Radek swore sharply in that strange tongue of his. Kneeling down beside the slave, he reached out towards the collar, then snatched his hand back, curling his fingers into his palm. "He's sick."

"Well, yes, obviously. Well done, Mr Let's-State-the-Obvious." Rodney let out a breath, and looked at Teyla. "Can you fix him?"

"People are not like your machines, Rodney," Teyla said gently, but she settled down beside the slave. The slave was lying on his side, curled loosely around the bullet wound, his long hair tangled and damp with sweat. "Can you hear me?" Teyla said quietly. "I am not going to hurt you. I am here to help." Her strong fingers combed through the slave's hair, pushing it off his face.

Rodney saw the very moment when her hand froze. "Oh, Shadow," he gasped. "He's dead.
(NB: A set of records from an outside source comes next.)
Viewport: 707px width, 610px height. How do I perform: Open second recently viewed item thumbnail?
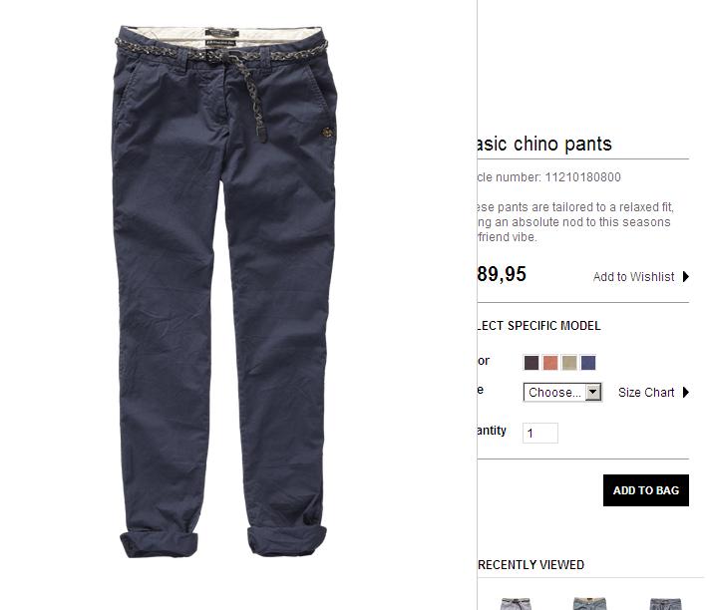tap(589, 604)
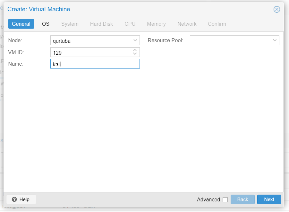The width and height of the screenshot is (289, 212).
Task: Switch to the OS tab
Action: coord(46,24)
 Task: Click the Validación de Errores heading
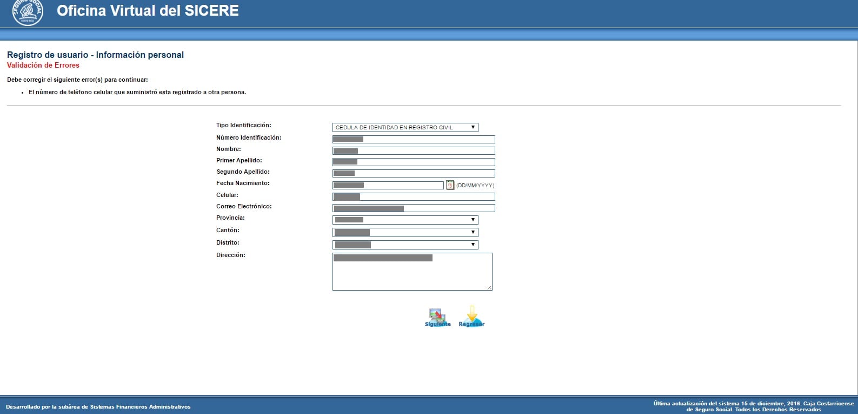(43, 65)

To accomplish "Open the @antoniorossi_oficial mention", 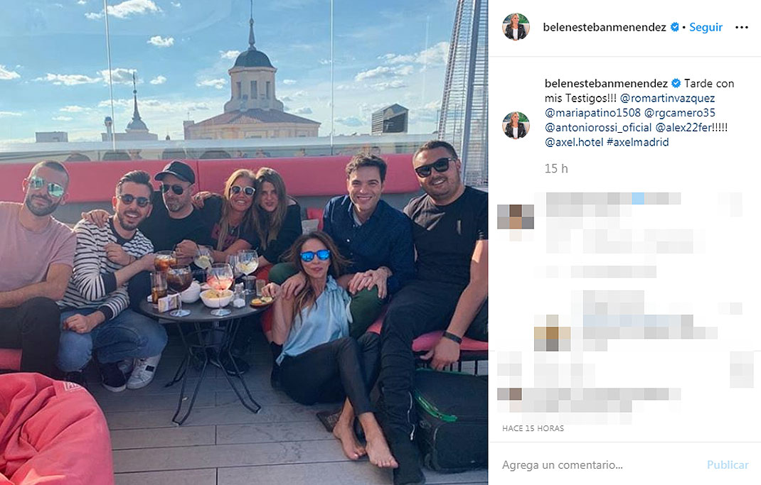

He's dead, isn't he?"

The shake of Teyla's head was fractional, as if she wasn't really aware of it. "Ronon," she said, her voice very different from anything Rodney had ever heard from her.

Ronon joined her, and swore sharply under his breath. "What?" Rodney asked. "What is it?" The two of them were blocking his view, like a wall between the slave and him. He is mine, he wanted to say, but that would be ridiculous. Instead he just twisted his hands together, and said, "What?" again.
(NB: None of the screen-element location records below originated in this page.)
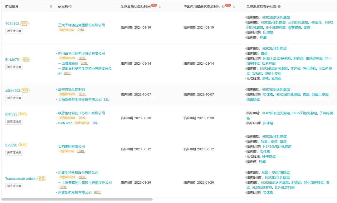Open the BL-M07D1 drug link

pyautogui.click(x=13, y=60)
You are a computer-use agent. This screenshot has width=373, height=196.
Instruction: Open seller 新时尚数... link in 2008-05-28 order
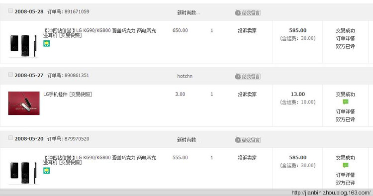pos(188,13)
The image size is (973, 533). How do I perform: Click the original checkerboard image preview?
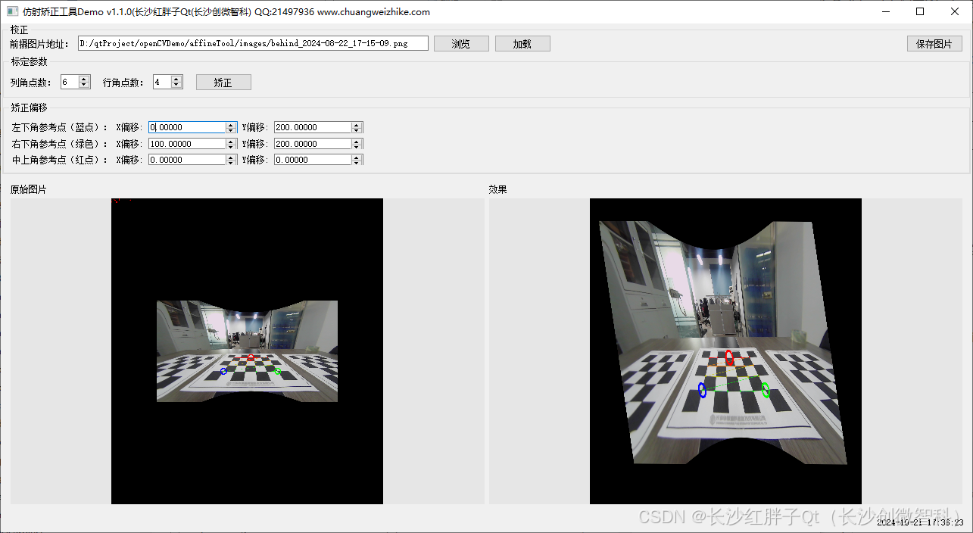click(x=247, y=351)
"Can you hear me?" Teyla gently asked the slave, and then to Rodney, only slightly turning round, she said, "Did he tell you anything about himself?"

"He's lost his memory," Rodney said. "Effect of the Wraith collar. And really, Radek, you should--" He snapped his words off when Ronon surged to his feet. There was such a look on Ronon's face, and it wasn't fair, because Rodney had never been good at reading such things. "What is it?" Rodney asked. "What's happening?"

Ronon gestured to him to follow him, leading him a dozen steps away. Rodney followed, as Teyla spoke to the slave, her voice soft and tremulous, saying that he was safe, that he was with friends, that everything was going to be all right.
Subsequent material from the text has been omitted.